I've been looking for this for quite a while, and I maybe I just don't know what words to use to find it.

I have a template class that accepts a type, and would like the constructor to be different depending on if that type is a pointer or not. Here is some code to explain what I mean.

template <class T> class Example
{
    bool choice;
public:
    //Only if T is not a pointer type
    Example() : choice{false}
    {}

    //Only if T is a pointer type
    Example(bool choice) : choice{choice}
    {}
}

I have experimented with std::enable_if and std::is_pointer<T> but with no luck.

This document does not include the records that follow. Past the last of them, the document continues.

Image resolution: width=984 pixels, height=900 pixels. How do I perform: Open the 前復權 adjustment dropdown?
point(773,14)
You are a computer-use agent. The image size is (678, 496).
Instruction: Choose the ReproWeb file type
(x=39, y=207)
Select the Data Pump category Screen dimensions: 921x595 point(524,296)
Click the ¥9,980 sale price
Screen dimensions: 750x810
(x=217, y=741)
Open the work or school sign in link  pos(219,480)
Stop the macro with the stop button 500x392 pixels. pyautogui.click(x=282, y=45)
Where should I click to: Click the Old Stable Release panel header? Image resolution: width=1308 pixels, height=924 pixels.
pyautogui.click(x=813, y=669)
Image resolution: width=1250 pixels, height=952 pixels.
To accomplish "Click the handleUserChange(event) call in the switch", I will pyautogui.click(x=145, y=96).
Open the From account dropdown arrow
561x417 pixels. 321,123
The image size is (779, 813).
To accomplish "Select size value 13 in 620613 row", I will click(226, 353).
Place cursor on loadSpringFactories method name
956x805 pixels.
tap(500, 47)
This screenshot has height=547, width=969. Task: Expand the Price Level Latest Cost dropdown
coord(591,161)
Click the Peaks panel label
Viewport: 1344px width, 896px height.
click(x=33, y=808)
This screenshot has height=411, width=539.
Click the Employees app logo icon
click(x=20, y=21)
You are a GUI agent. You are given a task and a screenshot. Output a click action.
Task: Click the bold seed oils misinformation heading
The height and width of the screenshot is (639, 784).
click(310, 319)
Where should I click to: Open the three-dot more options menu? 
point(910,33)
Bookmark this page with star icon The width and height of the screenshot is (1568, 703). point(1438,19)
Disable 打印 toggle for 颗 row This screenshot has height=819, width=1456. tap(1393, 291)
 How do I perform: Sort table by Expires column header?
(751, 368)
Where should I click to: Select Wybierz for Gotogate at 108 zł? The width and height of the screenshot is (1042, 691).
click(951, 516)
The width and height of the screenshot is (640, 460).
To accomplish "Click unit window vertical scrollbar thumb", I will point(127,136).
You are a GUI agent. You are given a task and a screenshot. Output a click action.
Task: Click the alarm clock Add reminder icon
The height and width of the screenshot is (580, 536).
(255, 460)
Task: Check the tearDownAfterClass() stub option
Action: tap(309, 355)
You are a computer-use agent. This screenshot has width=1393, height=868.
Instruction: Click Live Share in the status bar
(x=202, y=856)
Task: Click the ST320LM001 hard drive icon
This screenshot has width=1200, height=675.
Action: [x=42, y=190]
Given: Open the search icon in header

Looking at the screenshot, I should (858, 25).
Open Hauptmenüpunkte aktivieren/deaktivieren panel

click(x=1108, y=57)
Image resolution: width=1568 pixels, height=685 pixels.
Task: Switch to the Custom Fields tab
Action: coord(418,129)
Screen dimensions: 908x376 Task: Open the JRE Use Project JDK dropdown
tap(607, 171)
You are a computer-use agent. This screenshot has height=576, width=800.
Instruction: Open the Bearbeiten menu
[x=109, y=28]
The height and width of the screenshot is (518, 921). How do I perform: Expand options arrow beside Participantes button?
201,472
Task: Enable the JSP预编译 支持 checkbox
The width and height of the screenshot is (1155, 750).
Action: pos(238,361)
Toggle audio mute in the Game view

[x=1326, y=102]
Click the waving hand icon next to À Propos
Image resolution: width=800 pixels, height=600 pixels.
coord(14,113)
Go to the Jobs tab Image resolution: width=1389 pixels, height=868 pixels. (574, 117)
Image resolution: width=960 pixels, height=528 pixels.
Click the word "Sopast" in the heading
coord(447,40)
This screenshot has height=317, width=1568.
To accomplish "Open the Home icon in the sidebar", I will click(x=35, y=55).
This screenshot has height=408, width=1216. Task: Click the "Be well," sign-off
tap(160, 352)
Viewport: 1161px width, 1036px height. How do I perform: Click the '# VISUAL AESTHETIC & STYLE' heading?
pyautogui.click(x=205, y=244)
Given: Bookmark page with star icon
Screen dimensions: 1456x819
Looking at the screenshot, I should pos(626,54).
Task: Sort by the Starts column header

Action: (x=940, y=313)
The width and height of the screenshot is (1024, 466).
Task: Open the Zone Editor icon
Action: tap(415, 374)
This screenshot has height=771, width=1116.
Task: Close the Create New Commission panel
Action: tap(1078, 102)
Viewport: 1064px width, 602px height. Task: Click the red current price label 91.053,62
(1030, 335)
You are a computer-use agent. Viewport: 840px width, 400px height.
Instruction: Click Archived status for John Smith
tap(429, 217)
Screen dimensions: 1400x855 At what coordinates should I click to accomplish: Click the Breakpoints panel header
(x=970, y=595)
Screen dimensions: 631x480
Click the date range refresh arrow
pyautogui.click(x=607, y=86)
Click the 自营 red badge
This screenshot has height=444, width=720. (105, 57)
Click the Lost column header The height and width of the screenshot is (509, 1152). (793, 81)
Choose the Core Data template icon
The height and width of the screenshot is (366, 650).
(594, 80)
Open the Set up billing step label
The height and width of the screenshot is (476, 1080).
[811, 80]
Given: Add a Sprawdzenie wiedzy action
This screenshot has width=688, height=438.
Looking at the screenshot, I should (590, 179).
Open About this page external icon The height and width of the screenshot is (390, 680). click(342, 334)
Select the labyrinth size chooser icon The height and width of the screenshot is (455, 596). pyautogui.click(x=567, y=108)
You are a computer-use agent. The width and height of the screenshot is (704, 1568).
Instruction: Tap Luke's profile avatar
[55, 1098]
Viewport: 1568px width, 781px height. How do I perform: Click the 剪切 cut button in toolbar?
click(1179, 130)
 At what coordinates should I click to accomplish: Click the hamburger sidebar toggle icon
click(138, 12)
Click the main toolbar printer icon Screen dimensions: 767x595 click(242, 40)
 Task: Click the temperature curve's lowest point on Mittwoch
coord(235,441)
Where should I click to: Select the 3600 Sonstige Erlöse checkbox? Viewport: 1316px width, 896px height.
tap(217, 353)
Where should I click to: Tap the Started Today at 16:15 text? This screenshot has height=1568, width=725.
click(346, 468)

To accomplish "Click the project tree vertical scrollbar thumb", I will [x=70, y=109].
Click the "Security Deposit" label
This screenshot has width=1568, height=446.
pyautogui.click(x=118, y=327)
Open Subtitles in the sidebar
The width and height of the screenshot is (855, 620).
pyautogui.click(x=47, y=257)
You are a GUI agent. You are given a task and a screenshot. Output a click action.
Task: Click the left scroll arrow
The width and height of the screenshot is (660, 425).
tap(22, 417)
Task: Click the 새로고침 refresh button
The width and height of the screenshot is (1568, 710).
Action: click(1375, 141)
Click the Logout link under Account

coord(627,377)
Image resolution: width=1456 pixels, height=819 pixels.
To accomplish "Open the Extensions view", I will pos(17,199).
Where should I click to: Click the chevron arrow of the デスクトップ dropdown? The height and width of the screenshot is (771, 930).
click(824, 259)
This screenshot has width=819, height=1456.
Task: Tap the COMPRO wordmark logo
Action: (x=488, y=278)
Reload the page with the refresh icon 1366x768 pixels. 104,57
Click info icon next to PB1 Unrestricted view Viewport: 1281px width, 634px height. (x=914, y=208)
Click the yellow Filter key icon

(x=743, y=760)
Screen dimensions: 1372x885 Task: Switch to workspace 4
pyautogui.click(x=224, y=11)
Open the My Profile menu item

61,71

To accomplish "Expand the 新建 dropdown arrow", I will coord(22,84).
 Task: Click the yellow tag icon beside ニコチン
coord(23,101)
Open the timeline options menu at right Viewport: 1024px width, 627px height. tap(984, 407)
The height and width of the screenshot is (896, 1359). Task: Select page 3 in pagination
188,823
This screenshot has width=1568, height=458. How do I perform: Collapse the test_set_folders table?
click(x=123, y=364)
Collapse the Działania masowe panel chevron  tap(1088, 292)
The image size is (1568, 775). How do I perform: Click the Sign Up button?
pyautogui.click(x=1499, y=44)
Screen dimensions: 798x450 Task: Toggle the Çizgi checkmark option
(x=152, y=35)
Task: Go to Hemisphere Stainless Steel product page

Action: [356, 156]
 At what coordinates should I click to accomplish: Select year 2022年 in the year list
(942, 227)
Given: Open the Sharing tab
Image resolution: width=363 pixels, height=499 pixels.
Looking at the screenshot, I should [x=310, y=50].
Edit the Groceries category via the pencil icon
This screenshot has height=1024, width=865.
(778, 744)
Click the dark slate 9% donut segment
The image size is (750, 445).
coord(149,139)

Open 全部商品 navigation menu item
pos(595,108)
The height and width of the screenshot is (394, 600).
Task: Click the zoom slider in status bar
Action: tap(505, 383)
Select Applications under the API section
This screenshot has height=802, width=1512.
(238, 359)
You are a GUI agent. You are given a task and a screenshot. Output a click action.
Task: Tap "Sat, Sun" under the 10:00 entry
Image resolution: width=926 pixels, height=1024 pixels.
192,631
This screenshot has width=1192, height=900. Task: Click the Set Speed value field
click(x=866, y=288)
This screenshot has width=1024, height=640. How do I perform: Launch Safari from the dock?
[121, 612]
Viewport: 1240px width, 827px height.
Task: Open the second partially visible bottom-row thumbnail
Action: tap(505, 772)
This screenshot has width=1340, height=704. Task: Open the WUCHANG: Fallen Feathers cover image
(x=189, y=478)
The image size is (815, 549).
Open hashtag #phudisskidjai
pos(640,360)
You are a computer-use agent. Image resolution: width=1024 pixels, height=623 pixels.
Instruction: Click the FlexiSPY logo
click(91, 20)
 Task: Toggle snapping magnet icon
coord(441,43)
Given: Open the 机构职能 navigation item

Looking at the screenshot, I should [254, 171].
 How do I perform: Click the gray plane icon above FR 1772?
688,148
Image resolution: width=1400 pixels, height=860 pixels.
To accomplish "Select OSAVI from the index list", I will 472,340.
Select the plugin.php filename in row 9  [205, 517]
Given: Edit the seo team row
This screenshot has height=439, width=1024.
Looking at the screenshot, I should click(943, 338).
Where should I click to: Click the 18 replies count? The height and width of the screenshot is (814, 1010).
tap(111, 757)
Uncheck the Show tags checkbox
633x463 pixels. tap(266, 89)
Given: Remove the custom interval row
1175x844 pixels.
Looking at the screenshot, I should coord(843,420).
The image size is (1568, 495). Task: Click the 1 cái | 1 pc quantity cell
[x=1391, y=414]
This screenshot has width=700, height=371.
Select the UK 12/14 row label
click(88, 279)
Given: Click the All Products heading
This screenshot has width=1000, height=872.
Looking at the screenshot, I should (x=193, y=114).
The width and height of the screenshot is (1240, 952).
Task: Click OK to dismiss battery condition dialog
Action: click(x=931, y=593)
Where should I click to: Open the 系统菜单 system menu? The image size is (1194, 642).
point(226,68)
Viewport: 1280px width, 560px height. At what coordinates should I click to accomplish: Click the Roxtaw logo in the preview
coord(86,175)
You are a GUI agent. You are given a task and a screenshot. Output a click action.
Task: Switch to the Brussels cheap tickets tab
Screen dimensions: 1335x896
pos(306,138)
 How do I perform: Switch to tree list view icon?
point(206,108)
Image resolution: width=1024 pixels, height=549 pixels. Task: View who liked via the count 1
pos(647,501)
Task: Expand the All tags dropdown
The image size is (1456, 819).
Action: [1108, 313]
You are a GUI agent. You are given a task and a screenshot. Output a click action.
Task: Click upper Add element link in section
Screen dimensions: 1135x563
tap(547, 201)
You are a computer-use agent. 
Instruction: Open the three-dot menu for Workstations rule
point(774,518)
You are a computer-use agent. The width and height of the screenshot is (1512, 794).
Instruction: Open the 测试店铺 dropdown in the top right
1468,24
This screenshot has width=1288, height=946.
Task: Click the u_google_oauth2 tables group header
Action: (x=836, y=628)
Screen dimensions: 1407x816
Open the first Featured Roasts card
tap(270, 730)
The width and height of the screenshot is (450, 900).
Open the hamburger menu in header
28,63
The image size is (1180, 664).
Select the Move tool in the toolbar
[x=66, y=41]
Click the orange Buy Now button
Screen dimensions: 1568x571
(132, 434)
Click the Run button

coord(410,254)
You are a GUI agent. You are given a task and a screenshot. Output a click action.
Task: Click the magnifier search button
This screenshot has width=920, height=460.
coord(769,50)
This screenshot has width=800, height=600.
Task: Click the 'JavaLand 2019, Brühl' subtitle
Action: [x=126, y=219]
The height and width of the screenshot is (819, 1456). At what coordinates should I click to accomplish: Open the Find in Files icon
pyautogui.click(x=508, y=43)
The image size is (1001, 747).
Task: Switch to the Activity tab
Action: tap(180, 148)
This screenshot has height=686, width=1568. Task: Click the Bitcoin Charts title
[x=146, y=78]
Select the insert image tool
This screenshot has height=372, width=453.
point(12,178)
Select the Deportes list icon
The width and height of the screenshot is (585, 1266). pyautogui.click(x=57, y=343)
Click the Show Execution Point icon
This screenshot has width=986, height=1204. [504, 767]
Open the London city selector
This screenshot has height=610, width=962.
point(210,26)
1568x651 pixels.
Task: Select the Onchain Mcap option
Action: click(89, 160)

CodePudding user response：

You can either specialize the whole class:

template <class T> struct Example {
    bool choice;
    Example() : choice{false} {}
};

template <class T> struct Example<T*> {
    bool choice;
    Example(bool choice) : choice{choice} {}
};

int main() {

    Example<int> e;
    Example<int*> f(false);
}

Or via std::enable_if:

#include <type_traits>

template <class T> struct Example {
    bool choice;

    template <typename U = T, std::enable_if_t<!std::is_pointer_v<U>,bool> = true>
    Example() : choice{false} {}

    template <typename U = T, std::enable_if_t<std::is_pointer_v<U>,bool> = true>
    Example(bool choice) : choice{choice} {}
};

int main() {
    Example<int> e;
    Example<int*> f(false);
}

Only one of the conditions for std::enable_if is true. Either std::is_pointer_v<T> is true then the first constructor is a substitution failure or it is false then the second is discarded.